Monday, February 20, 2006

Avian Flu Update #4: Experts Perplexed

The International Herald Tribune reports that scientists who have long expected the H5N1 Avian Flu virus to spread are surprised that just this past weekend, the disease was found in migratory birds in widely disparate places, including northern Germany and Lyon, France. This is after the disease had remained an Asian phenomenon for some time. Notes the article:
International health experts have been predicting widespread outbreaks of the virus for about six months, since concluding that it could be spread by migrating birds. But the acceleration of the disease's appearance has perplexed experts, who had watched the H5N1 virus stick to its native ground in Asia for nearly five years.
This doesn't bode well.

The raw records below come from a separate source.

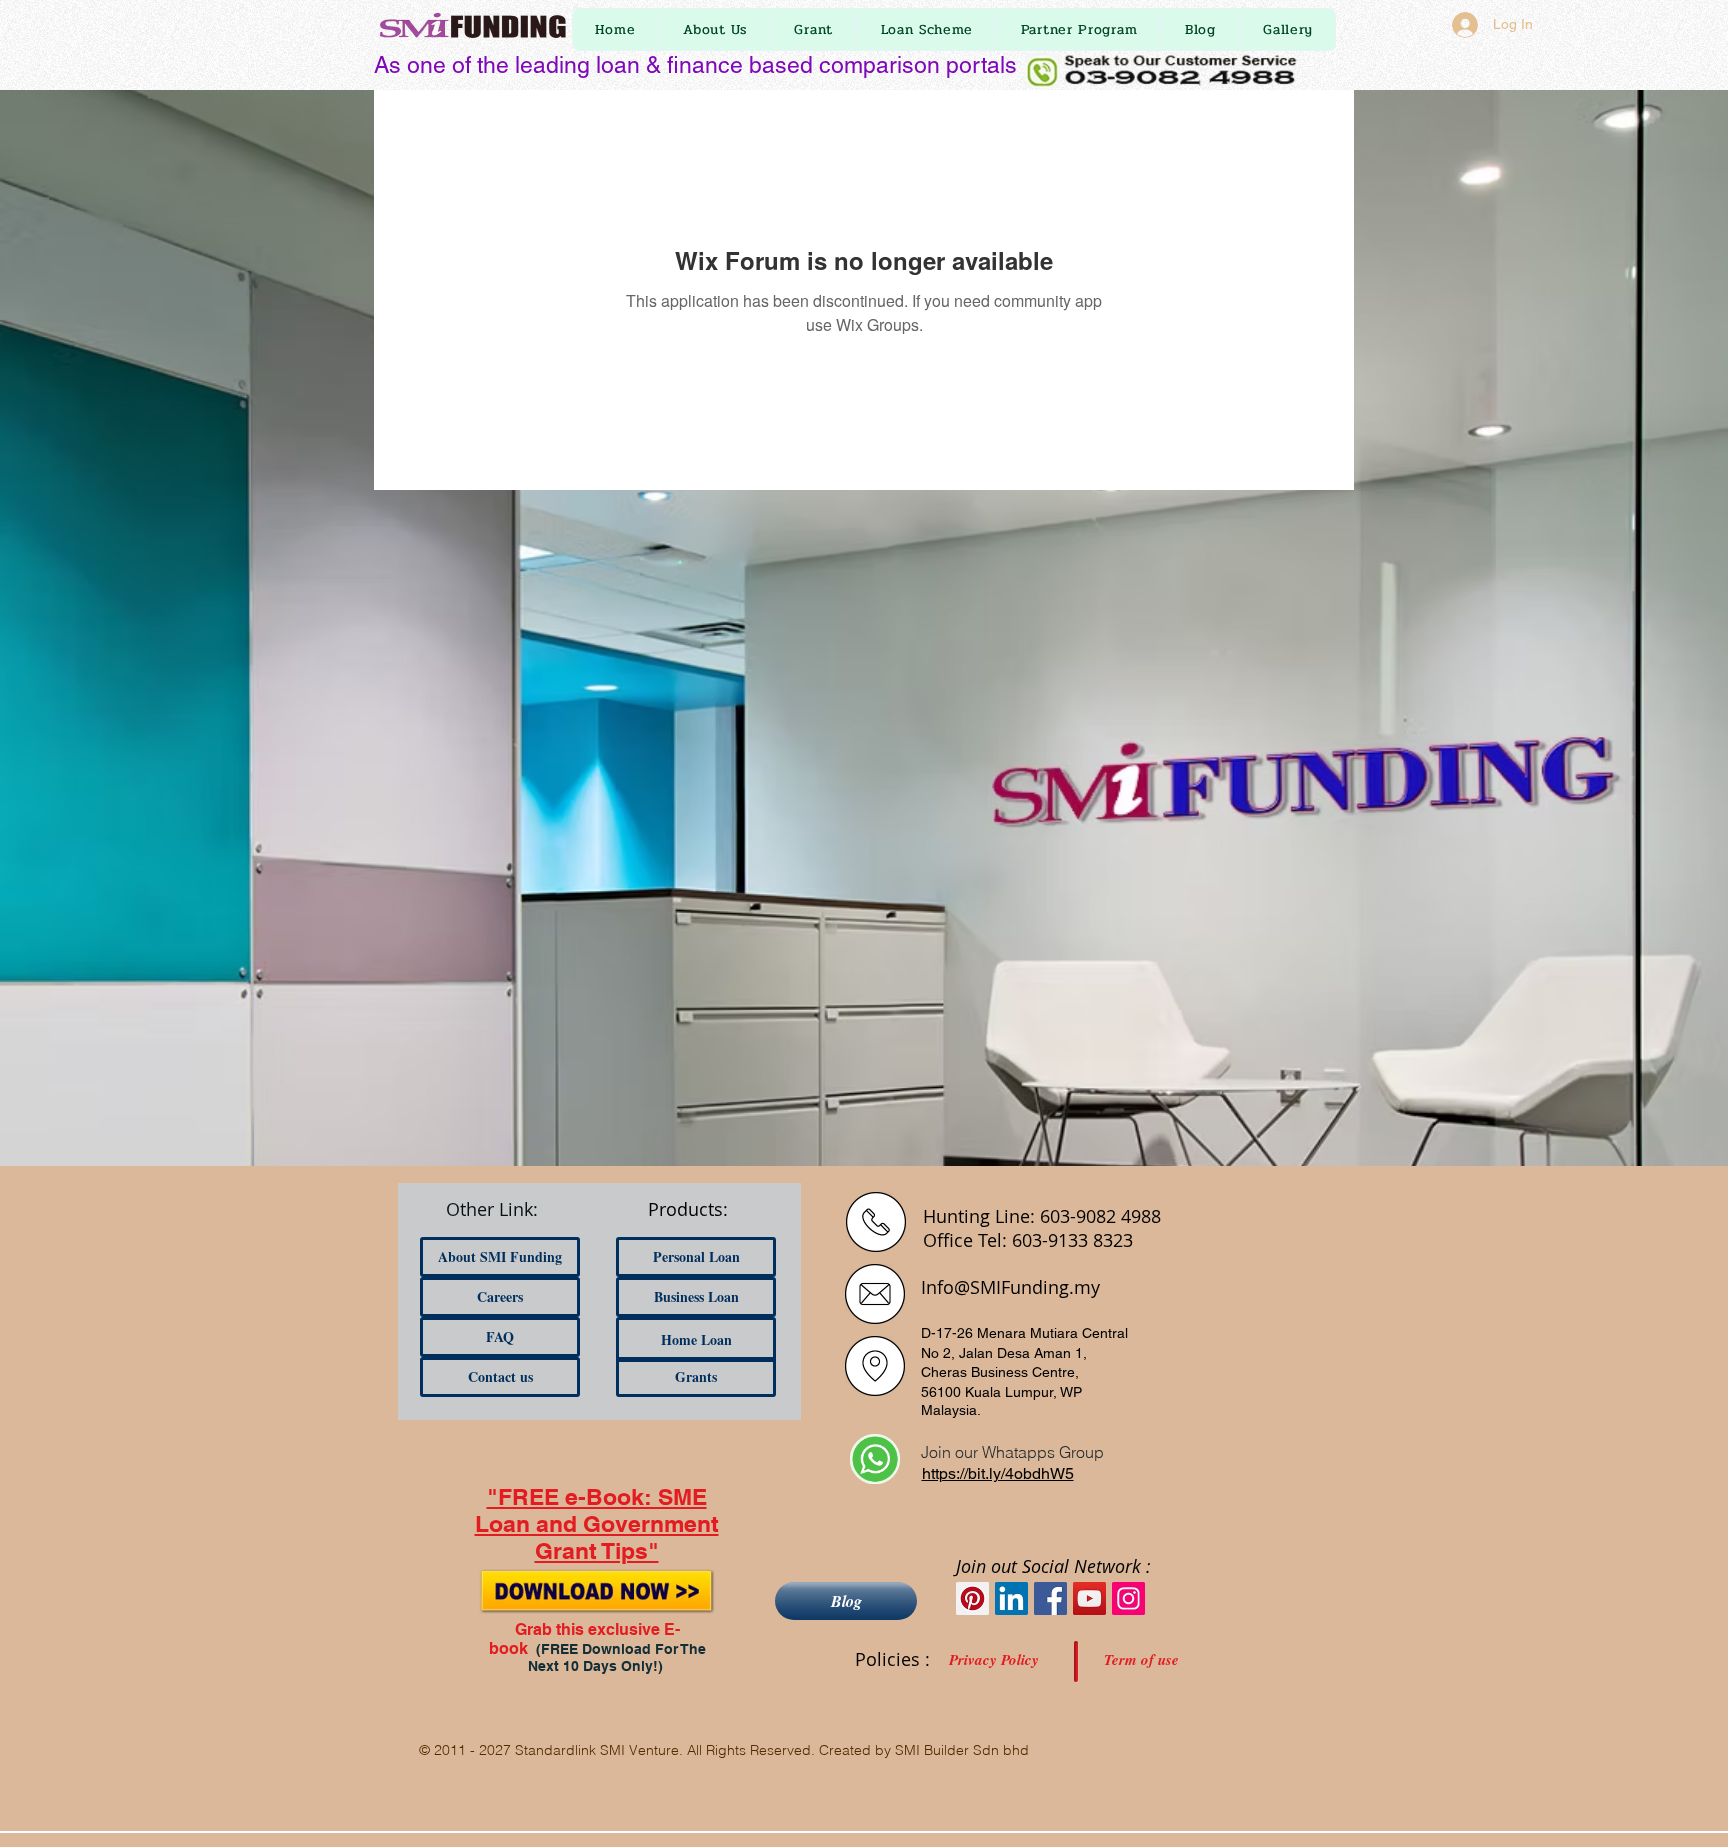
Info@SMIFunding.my (1010, 1287)
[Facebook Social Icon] (1050, 1598)
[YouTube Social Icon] (1089, 1598)
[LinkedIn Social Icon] (1011, 1598)
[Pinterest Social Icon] (972, 1598)
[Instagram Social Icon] (1128, 1598)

Keep praying and keep pressuring your congressional representatives, state legislators, and local officials to take all appropriate actions--from the acquisition of appropriate medicines to plans for the use of auditoria, college dormitories, and church buildings as makeshift hospitals--with deliberate speed.

Previous deadly flu outbreaks have been of the Avian variety and have resulted from mutations those viruses have undergone which make human-to-human passing-on of the disease possible.

1 comment:

Pilgrim said...

There is always something to worry about. Now the paper says Greenland's ice cap is melting 3x faster than previously thought.